Leland Morrison

Leland Morrison, superintendent of schools for the Diocese of Davenport, at Assumption High School in Davenport. He was recently named to Iowa's non-public school advisory committee.

Jeff Cook. QUAD-CITY TIMES

Before Leland Morrison became superintendent of schools in the Roman Catholic Diocese of Davenport, he spent 35 years in public education.

Now, he's adding a new duty to his professional life: A place on the Nonpublic School Advisory Committee of the Iowa Department of Education.

Morrison applied for the committee job, and Iowa Gov. Kim Reynolds announced the appointment a month ago. He joins the five-member panel that advises the state on issues from the perspective of non-public schools.

Morrison clearly knows a lot about public schools in Iowa. He was educated in public schools, colleges and universities, starting in Sigourney, Iowa.

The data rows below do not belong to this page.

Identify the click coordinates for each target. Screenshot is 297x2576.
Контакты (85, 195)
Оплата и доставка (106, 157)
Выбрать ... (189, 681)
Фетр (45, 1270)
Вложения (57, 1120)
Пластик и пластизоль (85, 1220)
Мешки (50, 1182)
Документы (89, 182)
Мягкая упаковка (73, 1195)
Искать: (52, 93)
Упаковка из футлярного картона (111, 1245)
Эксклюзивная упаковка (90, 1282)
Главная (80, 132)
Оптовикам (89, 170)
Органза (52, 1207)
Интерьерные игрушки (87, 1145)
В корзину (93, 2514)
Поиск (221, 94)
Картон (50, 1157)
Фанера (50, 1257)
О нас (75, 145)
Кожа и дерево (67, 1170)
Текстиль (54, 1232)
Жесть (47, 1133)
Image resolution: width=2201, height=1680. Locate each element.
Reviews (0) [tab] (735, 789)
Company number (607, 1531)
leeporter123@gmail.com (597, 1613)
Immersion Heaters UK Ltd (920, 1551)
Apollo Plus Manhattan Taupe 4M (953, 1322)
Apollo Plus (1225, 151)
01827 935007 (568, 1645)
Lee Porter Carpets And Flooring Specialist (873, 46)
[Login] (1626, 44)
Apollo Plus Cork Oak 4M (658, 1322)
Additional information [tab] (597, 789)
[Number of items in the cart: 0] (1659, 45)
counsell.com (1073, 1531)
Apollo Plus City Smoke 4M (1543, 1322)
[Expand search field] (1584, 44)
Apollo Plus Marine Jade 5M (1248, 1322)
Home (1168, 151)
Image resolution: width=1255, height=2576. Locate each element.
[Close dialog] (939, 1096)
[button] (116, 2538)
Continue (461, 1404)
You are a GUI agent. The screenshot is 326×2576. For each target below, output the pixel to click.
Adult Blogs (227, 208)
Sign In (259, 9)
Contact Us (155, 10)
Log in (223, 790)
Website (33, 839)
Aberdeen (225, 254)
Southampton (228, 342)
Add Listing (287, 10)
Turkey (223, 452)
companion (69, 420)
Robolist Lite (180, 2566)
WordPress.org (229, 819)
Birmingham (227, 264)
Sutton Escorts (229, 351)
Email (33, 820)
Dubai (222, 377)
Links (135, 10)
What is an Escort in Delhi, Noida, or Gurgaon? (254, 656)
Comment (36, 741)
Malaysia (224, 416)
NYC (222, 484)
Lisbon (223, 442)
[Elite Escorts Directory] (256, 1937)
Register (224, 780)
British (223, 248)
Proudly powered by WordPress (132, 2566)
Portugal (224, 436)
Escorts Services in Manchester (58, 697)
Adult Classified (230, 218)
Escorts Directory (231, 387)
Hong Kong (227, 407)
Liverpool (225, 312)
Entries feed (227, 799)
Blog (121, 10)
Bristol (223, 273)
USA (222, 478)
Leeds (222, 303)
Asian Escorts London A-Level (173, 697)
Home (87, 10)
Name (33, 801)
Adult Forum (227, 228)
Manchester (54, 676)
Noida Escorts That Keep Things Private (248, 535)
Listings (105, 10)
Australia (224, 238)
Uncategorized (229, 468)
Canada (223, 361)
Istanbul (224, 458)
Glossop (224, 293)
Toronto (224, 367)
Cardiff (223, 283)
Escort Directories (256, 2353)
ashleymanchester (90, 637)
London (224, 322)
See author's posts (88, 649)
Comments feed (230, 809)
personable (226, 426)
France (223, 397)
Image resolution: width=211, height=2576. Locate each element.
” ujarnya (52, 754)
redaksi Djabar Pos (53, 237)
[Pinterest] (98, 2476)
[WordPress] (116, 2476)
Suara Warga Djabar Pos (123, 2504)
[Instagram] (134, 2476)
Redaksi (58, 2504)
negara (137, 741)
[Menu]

"I have an interest in both public and private schools. I have always felt, a community's strength is a community with educational choices," he said, noting he serves now on committees in the Davenport Community School District, including the at-risk and drop-out prevention boards.

That said, Morrison advocates for private schools, keeping in mind the 32,000 Iowa students who are not part of the public school system.

Although private school education is a hot topic in the United States since the 2016 presidential election, Morrison said the Catholic schools in the Davenport Diocese are accredited and plan to stay that way.

For example, while private schools are not required to give the Iowa Assessment tests, Morrison said that's not going to end for area students.

"Our parents demand that testing," he said.

Although the tests can be costly, Morrison sees part of his job as reminding the governor about the needs of private schools.

The advisory committee deals with a wide range of topics, including the "Every Student Succeeds Act" approved Sept. 18 in Iowa and sent to federal education officials, David Tilly said. 

Tilly, deputy director of the Iowa Department of Education, co-directs the advisory group. Specific tasks for the committee are set out in the Iowa Code and include teacher certification and school standards, Tilly said, noting the state started adding advisory committees in 2001.

The positions are unpaid and are not subject to approval by the Iowa Senate. The group meets quarterly, and Morrison's first session is Oct. 9 in Des Moines.

The committee represents both faith-based and secular private schools, Tilly said.

"While they are for their schools, they do a good job of thinking broadly about what other schools in the state need," Tilly said. "This is a very enlightening, thoughtful group of people who always give good advice to the department."

Tilly knows Morrison and said he is looking forward to working with the Davenport resident.

Morrison, who oversees 5,000 students, said the Catholic schools are thriving. He takes part in the Mississippi Bend Area Education Agency, especially in curriculum meetings that emphasize science and social studies.

Curriculum can be expensive, he said, noting that's very true of STEM, or the science, technology, engineering and math, programming. However, the schools all work on budgets, supplemented by grants and "generous benefactors," Morrison said.

In addition, the state seeks out the school system's people for service from time-to-time. As an example, John F. Kennedy Catholic School in Davenport is a partner with the state Education Department in piloting tools and processes for the state's multi-tiered systems of support, Principal Chad Steimle said.

Today's parents want choice in their schools, and Morrison is happy to be advocating for all private schools in Iowa.

"We want to keep moving forward," he said.